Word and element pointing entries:
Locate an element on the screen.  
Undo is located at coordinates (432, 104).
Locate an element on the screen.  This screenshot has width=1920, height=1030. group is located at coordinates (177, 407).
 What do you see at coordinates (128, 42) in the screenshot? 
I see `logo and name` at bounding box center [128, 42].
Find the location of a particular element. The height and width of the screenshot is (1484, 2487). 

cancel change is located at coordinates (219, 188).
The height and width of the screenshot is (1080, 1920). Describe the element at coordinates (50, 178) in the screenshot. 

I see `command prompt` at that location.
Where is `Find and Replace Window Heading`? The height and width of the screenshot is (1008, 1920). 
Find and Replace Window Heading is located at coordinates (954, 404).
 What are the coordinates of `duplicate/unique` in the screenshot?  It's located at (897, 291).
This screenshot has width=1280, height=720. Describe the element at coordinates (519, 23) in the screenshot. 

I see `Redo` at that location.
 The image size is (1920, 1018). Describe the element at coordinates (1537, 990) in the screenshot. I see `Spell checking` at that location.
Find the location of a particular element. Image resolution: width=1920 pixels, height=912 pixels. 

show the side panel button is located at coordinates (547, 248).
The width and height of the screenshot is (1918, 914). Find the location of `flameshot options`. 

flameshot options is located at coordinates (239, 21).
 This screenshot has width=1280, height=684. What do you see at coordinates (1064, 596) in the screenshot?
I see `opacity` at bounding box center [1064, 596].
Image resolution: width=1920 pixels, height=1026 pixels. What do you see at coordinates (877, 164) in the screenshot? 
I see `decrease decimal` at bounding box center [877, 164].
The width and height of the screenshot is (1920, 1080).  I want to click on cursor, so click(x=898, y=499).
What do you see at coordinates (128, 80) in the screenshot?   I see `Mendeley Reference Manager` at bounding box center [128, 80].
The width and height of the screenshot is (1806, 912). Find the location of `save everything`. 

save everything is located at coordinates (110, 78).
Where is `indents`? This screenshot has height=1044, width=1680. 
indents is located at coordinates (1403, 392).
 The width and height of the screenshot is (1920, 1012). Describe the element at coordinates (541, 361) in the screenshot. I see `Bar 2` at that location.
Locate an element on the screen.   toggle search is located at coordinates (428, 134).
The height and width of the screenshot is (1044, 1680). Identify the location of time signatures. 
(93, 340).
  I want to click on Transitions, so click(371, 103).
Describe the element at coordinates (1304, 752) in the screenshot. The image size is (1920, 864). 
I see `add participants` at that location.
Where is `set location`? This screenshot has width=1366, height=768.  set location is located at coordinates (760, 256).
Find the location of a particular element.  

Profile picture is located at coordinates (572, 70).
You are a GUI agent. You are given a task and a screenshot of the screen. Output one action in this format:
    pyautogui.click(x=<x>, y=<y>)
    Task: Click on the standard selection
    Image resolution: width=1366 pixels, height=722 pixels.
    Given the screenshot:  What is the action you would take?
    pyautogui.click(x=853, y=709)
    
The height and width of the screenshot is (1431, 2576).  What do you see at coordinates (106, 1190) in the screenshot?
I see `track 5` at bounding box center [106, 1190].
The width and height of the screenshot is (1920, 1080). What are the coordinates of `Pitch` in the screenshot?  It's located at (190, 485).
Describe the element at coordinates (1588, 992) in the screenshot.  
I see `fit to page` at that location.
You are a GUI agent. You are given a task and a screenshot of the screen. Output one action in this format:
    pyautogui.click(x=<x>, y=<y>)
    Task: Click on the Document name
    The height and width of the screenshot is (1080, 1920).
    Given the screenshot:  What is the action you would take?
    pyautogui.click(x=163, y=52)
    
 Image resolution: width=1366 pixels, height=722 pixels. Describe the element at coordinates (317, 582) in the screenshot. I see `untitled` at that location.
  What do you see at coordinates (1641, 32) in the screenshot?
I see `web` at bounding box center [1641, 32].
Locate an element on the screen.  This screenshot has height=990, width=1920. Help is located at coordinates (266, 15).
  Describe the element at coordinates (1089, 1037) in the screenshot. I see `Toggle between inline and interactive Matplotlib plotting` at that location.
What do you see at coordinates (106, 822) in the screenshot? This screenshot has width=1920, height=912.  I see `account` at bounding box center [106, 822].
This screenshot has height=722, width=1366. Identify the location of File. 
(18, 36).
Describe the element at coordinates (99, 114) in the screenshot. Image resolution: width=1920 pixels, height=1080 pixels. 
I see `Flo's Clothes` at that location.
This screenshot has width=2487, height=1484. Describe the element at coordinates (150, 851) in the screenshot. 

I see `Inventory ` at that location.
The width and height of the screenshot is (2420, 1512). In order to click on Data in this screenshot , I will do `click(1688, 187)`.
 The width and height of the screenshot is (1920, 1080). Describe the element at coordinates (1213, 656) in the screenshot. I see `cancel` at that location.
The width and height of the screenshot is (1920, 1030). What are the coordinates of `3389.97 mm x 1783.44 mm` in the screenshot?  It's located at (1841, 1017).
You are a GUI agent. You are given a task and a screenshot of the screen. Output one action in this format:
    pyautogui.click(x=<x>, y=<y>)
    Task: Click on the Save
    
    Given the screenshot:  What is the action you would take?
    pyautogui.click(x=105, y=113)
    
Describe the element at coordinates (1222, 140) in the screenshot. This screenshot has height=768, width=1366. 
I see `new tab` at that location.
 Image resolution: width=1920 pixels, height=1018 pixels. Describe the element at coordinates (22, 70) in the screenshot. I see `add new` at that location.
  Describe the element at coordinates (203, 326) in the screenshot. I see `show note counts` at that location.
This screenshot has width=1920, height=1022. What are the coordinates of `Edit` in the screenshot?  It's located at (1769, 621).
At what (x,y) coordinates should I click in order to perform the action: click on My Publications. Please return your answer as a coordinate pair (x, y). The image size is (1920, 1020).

**REQUEST**
Please collect every line above that contains the word "Where".

**SOLUTION FOR THIS EXERCISE**
Where is `Find and Replace Window Heading`? The height and width of the screenshot is (1008, 1920). 
Where is `indents`? This screenshot has height=1044, width=1680. 
Where is `set location`? This screenshot has width=1366, height=768.  set location is located at coordinates (760, 256).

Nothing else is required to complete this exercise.